Given records Block Start
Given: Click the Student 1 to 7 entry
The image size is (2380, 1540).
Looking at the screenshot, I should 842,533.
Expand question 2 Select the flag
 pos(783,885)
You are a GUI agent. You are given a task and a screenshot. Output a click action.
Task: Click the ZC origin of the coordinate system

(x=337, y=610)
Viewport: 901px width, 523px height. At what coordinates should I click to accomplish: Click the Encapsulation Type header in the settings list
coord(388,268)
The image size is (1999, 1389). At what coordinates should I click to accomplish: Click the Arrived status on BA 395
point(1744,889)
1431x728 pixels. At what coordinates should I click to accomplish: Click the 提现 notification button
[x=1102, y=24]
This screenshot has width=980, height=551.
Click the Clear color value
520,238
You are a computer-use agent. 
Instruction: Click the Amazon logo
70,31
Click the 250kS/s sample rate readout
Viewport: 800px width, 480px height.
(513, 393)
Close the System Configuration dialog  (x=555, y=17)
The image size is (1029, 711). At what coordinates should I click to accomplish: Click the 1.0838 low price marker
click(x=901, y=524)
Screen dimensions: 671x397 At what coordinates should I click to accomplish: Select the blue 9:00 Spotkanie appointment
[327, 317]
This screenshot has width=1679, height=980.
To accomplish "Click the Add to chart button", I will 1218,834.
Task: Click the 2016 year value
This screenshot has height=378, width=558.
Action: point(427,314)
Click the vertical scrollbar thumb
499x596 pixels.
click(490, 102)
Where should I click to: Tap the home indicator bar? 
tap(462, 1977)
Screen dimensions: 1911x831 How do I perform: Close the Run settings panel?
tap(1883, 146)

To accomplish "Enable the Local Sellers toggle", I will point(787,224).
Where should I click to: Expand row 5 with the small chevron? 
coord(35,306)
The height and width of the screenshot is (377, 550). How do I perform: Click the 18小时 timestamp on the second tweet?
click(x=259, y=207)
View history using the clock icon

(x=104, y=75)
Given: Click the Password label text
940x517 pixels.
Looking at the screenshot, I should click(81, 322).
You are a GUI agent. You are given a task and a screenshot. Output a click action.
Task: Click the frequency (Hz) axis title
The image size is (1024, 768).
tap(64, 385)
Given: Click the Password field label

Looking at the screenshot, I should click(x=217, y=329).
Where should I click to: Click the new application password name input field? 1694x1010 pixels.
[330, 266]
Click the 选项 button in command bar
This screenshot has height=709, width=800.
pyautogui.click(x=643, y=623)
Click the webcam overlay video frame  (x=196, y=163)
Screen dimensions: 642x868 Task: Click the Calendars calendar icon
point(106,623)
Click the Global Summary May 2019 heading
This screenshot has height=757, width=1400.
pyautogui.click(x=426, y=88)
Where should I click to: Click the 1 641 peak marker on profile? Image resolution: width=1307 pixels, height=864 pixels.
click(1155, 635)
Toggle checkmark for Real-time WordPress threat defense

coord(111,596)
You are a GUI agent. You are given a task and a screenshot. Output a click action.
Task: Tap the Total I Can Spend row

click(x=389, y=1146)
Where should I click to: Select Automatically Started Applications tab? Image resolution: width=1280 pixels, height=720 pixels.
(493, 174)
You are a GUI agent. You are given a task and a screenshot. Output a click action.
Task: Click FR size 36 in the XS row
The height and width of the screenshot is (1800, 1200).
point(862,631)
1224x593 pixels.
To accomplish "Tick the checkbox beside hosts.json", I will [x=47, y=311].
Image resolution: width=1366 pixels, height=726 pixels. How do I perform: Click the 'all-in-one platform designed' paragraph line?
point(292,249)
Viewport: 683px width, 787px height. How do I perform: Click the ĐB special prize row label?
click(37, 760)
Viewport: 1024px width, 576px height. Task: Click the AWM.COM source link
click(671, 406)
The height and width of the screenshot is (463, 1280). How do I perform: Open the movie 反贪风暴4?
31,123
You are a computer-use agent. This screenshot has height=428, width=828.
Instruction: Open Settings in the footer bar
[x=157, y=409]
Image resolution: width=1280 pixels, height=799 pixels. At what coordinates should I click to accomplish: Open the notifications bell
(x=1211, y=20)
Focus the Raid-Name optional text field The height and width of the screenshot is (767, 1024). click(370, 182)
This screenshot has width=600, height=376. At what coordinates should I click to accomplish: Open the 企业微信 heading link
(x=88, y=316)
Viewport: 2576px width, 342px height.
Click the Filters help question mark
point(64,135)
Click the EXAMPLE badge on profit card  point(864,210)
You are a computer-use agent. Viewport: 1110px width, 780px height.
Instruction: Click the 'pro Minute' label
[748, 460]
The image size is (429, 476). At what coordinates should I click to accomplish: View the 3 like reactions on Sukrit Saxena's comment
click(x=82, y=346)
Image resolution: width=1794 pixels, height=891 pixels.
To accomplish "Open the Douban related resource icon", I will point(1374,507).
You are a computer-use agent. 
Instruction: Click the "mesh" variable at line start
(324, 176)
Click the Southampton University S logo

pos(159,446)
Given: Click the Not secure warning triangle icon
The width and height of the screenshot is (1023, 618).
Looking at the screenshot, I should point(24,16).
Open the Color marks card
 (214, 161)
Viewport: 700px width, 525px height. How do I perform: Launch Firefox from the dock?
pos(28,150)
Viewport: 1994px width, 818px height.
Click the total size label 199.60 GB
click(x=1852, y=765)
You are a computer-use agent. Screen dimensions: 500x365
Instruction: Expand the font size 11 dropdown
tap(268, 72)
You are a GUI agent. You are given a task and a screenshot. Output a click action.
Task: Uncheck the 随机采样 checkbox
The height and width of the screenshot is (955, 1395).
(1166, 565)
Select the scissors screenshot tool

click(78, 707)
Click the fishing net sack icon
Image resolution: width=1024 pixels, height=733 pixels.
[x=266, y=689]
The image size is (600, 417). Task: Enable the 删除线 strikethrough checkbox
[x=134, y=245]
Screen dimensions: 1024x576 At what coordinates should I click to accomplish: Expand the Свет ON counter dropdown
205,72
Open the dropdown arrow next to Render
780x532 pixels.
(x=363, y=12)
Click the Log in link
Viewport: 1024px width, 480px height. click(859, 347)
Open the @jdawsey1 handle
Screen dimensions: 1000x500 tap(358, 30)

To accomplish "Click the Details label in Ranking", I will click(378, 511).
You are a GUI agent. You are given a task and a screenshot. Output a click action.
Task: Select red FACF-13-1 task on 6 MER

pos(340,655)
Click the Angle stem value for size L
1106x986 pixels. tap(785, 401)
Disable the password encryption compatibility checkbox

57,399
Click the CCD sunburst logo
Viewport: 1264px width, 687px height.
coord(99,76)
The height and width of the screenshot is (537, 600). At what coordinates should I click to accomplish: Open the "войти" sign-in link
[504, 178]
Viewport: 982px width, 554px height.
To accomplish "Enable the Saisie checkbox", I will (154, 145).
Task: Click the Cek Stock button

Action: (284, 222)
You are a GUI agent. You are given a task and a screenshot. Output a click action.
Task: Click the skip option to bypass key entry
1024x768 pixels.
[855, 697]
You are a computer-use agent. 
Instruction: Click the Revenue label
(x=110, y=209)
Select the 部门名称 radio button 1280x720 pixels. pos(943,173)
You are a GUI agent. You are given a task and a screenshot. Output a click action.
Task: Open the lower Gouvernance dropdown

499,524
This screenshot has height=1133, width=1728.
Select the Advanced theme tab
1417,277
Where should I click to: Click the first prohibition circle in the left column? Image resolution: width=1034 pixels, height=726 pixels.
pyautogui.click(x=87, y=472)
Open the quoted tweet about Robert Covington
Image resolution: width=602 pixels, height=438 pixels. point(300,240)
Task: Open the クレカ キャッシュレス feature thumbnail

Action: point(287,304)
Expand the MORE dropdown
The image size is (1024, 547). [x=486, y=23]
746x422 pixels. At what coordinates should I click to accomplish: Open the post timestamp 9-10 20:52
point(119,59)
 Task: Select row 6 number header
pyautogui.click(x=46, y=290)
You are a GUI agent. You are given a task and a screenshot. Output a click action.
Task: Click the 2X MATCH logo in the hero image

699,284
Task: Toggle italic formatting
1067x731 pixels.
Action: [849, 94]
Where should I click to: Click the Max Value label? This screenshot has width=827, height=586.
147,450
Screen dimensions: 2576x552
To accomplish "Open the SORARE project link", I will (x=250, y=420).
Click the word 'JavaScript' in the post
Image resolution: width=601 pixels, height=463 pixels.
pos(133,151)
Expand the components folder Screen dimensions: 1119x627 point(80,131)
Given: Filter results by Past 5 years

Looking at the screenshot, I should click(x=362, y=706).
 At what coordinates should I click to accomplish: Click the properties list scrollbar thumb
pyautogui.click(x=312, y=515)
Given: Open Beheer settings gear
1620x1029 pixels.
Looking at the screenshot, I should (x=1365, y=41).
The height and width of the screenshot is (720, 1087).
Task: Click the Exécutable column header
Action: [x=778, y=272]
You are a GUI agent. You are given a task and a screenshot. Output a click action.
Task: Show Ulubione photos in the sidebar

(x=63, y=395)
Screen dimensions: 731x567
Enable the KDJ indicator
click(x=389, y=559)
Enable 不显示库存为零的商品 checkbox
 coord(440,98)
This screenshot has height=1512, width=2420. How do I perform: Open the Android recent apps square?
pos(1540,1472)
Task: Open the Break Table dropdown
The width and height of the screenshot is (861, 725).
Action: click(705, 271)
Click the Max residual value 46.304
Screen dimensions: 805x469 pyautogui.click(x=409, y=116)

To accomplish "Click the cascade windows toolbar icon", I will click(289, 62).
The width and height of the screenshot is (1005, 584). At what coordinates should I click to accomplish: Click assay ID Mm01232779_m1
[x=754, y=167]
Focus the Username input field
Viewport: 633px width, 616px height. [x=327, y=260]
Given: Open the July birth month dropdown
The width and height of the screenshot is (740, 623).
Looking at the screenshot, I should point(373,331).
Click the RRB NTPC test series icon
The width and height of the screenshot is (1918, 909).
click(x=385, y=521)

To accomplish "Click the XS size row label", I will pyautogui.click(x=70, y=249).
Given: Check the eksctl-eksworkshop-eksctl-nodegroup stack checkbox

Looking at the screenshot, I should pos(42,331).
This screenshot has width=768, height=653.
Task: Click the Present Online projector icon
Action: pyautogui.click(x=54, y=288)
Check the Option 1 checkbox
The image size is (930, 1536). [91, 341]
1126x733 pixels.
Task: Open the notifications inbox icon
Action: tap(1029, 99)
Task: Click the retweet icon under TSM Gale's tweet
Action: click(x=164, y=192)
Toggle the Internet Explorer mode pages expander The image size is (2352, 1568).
Given records Block End
▶ **Task prompt**: Would you return exactly, and only, the lines beginning at the one with "Given: Open the July birth month dropdown" and ending at the last line of the listing?

▶ **Response to the exercise**:
Given: Open the July birth month dropdown
The width and height of the screenshot is (740, 623).
Looking at the screenshot, I should point(373,331).
Click the RRB NTPC test series icon
The width and height of the screenshot is (1918, 909).
click(x=385, y=521)

To accomplish "Click the XS size row label", I will pyautogui.click(x=70, y=249).
Given: Check the eksctl-eksworkshop-eksctl-nodegroup stack checkbox

Looking at the screenshot, I should pos(42,331).
This screenshot has width=768, height=653.
Task: Click the Present Online projector icon
Action: pyautogui.click(x=54, y=288)
Check the Option 1 checkbox
The image size is (930, 1536). [91, 341]
1126x733 pixels.
Task: Open the notifications inbox icon
Action: tap(1029, 99)
Task: Click the retweet icon under TSM Gale's tweet
Action: click(x=164, y=192)
Toggle the Internet Explorer mode pages expander The image size is (2352, 1568).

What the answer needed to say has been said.